You mean any valid scientific claim, don't you?
Maju,
Part II
"Mengele was performing criminal experiments on prisoners".
Mengele was "a respectable physician" that performed within the law of his country. It depends how you look at it. (I'm not justifying it, of course, just making a counterpoint to your simplistic statement).
Clearly, this is much more complex than I presented.
Please explain the complexities and the law.
"Why do you presume that this use of leeches was peer reviewed?"
Obviously if all physicians (or nearly so) did use them, it was because all them believed it was good science. If peer-reviewed publications would have existed back then, leeches would have been one of their main topics in the medicine sections. No peer would have considered that defending the use of leeches was bad science that would need censoring, instead they might have censored those who dared to question their efficiency, dismissing them as erred or even lunatics.
Obviously? This is a nice scientific word. You suggest that something is obvious, but then present something that is nothing but speculation.
You ignore that peer review is part of assessing research for unintentional bias, for faulty methodology, for miscalculations, for unsupportable conclusions, et cetera.
Peer review without science is what you describe - a popularity contest.
But these are just examples of how the academic opinion can be absolutely wrong, specially when it becomes too arrogant. Why would I believe that precisely today Science is "perfect" and not 50, 100 or 200 years ago? That's the silliest anti-scientific idea I could imagine.
Peer review is now academic opinion. It is good that you feel this is only a problem, when it becomes too arrogant.

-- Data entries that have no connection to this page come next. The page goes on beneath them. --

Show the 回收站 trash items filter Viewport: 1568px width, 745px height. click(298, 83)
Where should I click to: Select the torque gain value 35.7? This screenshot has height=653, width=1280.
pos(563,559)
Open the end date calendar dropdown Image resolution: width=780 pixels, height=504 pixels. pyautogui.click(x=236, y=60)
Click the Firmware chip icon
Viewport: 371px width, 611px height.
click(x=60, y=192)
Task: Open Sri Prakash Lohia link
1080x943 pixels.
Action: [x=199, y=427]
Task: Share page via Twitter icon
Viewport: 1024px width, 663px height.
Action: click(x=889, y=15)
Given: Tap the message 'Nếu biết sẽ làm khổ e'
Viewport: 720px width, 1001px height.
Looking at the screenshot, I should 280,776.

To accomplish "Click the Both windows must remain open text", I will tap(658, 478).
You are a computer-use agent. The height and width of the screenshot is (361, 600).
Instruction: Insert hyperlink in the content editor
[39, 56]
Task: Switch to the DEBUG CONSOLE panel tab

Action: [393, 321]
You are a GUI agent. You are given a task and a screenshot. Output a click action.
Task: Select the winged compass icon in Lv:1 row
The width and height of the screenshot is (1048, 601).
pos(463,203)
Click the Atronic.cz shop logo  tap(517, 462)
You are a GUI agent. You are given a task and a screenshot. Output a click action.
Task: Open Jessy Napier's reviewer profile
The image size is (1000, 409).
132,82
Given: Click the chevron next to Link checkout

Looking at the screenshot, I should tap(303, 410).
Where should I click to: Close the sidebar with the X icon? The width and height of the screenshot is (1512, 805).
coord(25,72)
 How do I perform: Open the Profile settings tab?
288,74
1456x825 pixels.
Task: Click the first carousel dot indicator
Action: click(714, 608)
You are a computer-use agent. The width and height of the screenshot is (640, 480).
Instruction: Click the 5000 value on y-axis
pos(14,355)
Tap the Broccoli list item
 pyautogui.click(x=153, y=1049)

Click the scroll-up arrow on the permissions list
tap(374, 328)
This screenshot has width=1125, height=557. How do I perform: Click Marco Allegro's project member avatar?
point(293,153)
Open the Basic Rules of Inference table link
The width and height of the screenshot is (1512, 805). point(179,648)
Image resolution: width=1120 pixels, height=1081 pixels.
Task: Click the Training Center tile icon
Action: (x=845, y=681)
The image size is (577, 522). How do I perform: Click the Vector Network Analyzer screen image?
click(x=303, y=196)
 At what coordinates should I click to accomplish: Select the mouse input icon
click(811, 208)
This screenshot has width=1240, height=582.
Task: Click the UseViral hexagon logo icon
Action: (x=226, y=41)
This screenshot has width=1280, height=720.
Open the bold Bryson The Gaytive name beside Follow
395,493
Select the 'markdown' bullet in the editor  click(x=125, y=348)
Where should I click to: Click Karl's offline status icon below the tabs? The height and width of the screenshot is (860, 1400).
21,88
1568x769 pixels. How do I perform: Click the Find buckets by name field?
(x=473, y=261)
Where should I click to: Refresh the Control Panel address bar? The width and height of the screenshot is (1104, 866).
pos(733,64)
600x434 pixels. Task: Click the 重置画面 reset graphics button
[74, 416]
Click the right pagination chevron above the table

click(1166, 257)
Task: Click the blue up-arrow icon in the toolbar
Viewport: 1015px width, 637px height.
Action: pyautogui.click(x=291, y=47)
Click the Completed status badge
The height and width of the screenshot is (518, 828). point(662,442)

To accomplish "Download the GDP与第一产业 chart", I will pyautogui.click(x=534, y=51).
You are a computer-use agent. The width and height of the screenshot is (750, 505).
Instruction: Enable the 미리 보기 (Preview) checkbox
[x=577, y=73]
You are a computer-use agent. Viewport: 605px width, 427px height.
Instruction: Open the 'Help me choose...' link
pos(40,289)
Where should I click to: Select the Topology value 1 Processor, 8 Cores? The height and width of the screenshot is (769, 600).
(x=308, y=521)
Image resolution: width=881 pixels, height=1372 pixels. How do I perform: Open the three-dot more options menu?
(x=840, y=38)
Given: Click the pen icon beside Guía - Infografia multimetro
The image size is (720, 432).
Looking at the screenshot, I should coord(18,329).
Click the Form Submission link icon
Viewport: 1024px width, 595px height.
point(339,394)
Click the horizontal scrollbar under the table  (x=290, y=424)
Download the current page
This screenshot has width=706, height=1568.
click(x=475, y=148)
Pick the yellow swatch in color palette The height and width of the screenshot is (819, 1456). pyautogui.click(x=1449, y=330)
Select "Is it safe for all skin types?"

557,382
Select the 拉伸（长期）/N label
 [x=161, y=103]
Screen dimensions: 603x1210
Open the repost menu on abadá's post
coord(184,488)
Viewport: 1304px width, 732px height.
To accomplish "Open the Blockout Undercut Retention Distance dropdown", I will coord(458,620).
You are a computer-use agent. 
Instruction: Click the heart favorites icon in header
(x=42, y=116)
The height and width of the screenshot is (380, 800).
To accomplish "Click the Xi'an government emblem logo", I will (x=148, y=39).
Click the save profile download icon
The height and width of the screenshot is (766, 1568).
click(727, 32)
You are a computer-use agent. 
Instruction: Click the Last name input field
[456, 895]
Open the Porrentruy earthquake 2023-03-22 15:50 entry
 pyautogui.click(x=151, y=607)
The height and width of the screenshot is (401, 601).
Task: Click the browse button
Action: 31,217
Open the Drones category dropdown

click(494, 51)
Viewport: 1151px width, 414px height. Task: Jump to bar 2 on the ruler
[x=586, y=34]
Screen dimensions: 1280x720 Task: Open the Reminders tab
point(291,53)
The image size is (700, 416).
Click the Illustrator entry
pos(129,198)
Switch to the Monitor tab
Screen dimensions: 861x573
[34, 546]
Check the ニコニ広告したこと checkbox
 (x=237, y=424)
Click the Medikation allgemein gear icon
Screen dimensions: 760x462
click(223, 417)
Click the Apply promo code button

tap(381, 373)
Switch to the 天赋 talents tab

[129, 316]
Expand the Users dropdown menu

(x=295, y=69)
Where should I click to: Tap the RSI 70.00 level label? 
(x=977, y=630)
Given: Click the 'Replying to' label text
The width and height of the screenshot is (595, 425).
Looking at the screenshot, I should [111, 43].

I am pleased that my standard arrogance is acceptable.
Who claimed that science is perfect?
If science were perfect, it would not need to self-correct.
Science is built on methodical doubt, not on faith.
On that we agree.
"Copernicus and Galileo had abundant evidence to support their positions.
There is no reason to believe that their evidence would be ignored".
Galileo's evidence was put on trial and dismissed and he was forced to abandon his heretic ideas. That's peer review at its best: a whole committee of wise men decided that his ideas were absurd, impossible, heretic.
Were they right? Seems not.
You alternate between scientists and inquisitors without distinction. You suggest that there is no distinction.
Galileo was imprisoned for the rest of his life.
Duesberg does not seem to have any reason to be concerned about losing his freedom or his audience.
I can't tell the difference between them.